Actually, despite any money that might theoretically be raised, the financial markets won’t be pleased with this – and not for selfish reasons. They are well aware that the UK’s tax base is extraordinarily narrow, with comparatively few people responsible for paying a huge proportion of the tax collected. They know that a further exodus of high-earning and high-tax-paying individuals will damage both revenue prospects and the supply side of the economy.
Last year the Chancellor said that she wouldn’t be back for more. And yet here we are. Could she be back for yet more next time? The scary thing is that the public finances are in such a grim state without there being a war, and without even much of the much-heralded boost to defence spending. Nor is the economy in a recession. Yet.

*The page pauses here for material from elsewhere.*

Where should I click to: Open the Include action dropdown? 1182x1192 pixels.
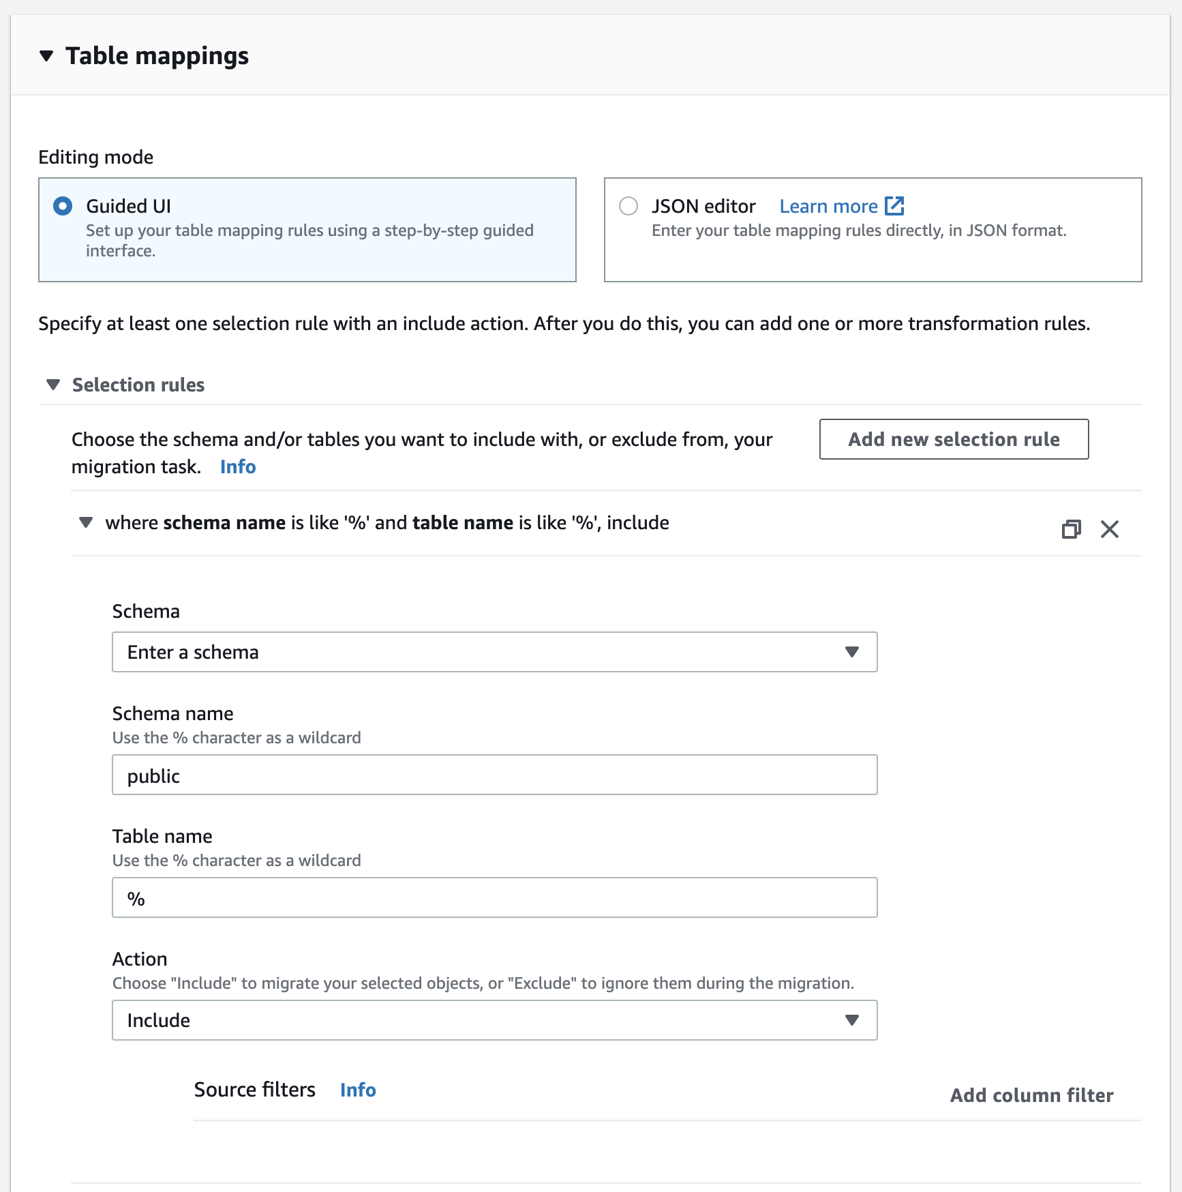(494, 1020)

The public finances are so grim simply because of the Government’s failure to control public spending.
But even if the next Budget were to require yet higher taxes, it would be unlikely Rachel Reeves would do the deed. Speculation is rife that her days are numbered. Ditto for the Prime Minister.
It is tempting to assume that if they were to be ousted, it wouldn’t really matter. The deep crisis in which the UK finds itself goes well beyond mere personalities. Still, it would be wise to heed the closing words of one of Hilaire Belloc’s poems: “And always keep a-hold of Nurse / For fear of finding something worse.”
Roger Bootle is senior independent adviser to Capital Economics and a senior fellow at Policy Exchange.